Peggy Ashcroft shines in the scene when she first meets the Indian doctor in a mosque in the middle of the night. He tells her ‘You have no rights here. You should have taken off your shoes!’ and she answers ‘But I have taken off my shoes. I left them outside.’ Dr. Aziz is surprised because most English ladies never take off her shoes, especially when they think no one is there to see. Mrs. Moore simply says ‘God is here.’ Later, she is a guest at a party where the Indians are again treated like dirt by the English hosts. Full of rage, she says to her son ‘This is one of the most unnatural affairs I have ever attended!’ Peggy Ashcroft remains completely natural during her entire performance, never trying to gain the audience’s sympathy by playing a ‘nice, little old lady’ but instead crafts an intelligent character who becomes the center of the whole story.
Peggy Ashcroft’s most impressive scenes are when she and Adela visit some caves and Mrs. Moore gets frightened and runs outsight, scared and shaking by the echo and the darkness. Later, she tells Adela with a shaking voice ‘I think like many old people I sometimes think we are merely passing figures in a godless universe.’ In this scene, she shows that Mrs. Moore is already realizing that life will not go on forever and that death is starting to look more and more realistic. The way she looked at a tombstone earlier or grabs her chest with a look of pain later strengthens these impressions.

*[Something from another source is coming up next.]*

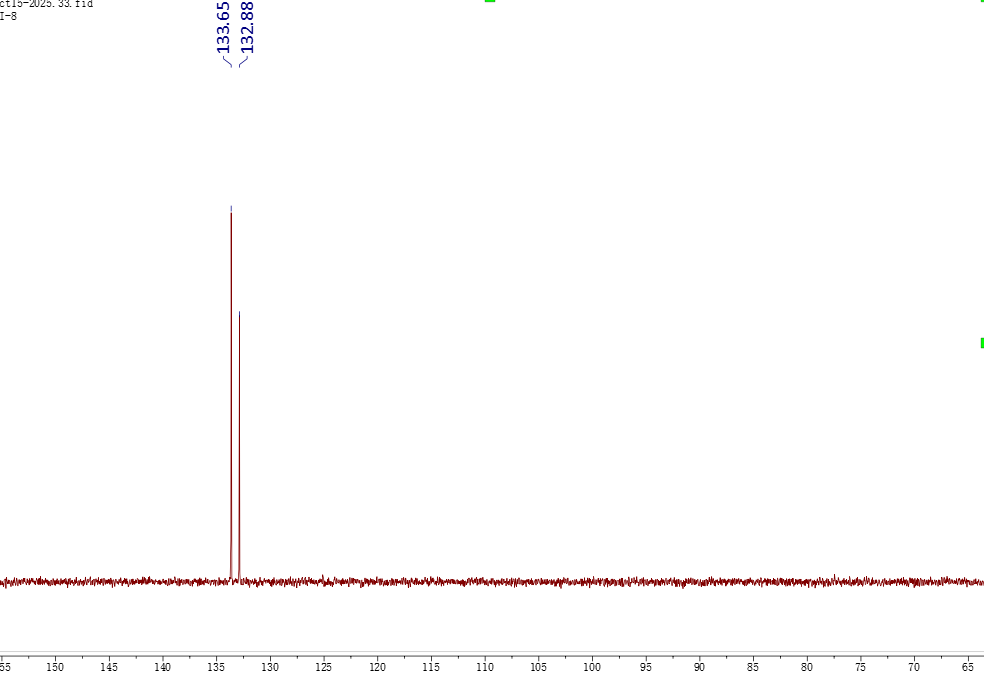Viewport: 984px width, 674px height.
Task: Click the green handle on the right edge
Action: tap(981, 343)
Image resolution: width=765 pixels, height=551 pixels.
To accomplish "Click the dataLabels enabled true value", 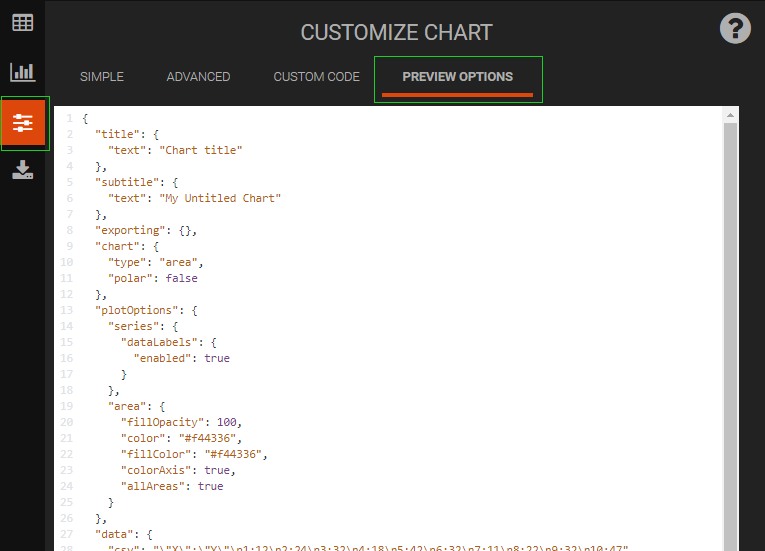I will pyautogui.click(x=217, y=358).
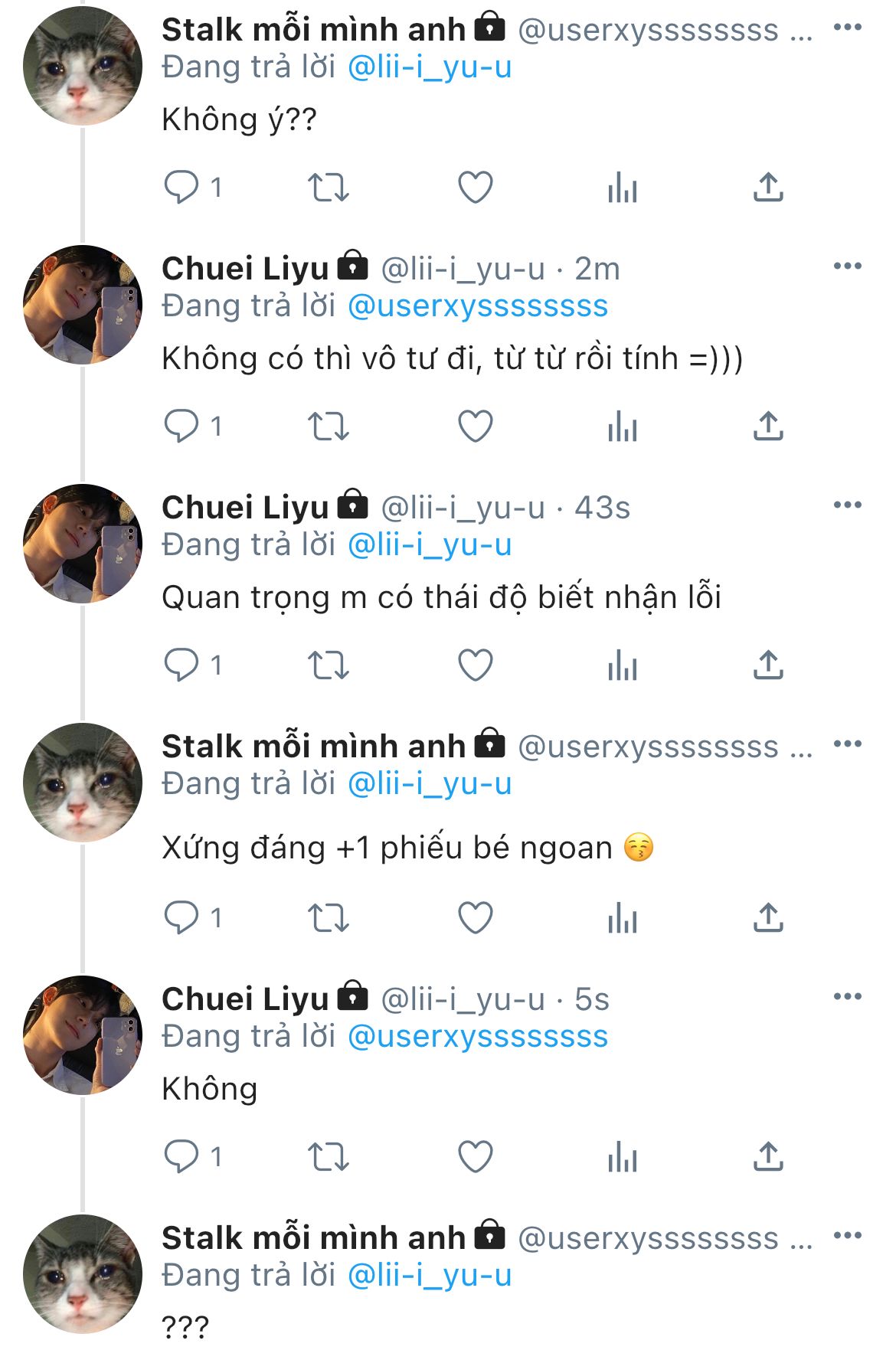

As mentioned before, Peggy Ashcroft can tell the whole life of her character with just a small look. When she talks about her second husband, who, in her own words, was very unconventional, Peggy Ashcrofts lets the whole past of Mrs. Moore come alive in just a few seconds. There is no need to tell about her past but everything is so easy to imagine.
Overall, a wonderful performance that shows that great acting knows no age.